Today, we remember the legacy of those that fought and died at Normandy. We live in turbulent times. However, D-Day is a moment to pause and reflect.
D-Day is an opportunity to be grateful for the millions of Americans that have been willing to serve their country and put their lives on the line. As highlighted earlier, the human factors were incredible. It is hard to imagine the difficulty of what America’s heroes accomplished. But, they accomplished it nonetheless. And the world is better for it!
Where to Visit
If one has the means, a visit to France is ideal. To actually see the beaches where the Normandy invasion took place is an amazing experience. The row of perfectly aligned white crosses is emotional.
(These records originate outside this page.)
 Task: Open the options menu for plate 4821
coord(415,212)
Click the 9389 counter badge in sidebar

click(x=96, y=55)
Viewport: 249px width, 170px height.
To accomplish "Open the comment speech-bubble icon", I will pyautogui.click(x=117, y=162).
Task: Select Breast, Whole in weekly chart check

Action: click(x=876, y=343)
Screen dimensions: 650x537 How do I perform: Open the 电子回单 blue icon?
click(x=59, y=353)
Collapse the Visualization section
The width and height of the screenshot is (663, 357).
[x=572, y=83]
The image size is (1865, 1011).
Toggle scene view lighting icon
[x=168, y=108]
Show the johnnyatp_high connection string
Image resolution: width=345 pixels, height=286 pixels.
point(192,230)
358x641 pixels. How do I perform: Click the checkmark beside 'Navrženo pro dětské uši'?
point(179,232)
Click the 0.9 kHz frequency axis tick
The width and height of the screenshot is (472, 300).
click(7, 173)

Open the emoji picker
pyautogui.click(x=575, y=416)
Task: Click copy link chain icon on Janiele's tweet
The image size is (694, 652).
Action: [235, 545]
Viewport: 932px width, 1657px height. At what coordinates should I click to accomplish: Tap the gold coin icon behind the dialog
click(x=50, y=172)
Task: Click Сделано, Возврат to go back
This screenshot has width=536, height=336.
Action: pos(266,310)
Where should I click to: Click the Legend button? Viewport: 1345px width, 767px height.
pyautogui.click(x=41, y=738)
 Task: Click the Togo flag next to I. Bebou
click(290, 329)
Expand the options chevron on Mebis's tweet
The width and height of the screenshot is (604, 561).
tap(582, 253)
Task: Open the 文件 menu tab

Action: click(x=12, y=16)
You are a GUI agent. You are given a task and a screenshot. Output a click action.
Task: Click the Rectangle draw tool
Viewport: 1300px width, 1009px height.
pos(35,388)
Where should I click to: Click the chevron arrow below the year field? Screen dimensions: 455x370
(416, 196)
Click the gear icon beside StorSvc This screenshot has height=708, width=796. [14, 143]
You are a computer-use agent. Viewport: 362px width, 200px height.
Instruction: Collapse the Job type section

But, if one does not have the time or the means, there is another great option. The National D-Day Memorial is in Bedford, Virginia. Why Bedford? Bedford was made famous for the “Bedford Boys”. The town sustained the most casualties per capita of any town in the United States. With a population of only 3,000 people, nineteen of its citizens were killed on Normandy.
However, COVID-19 is causing some temporary halts in activity. Nevertheless, the D-Day Memorial will open again. In the meantime, the website provides the opportunity to virtually commemorate the 76th Anniversary of D-Day.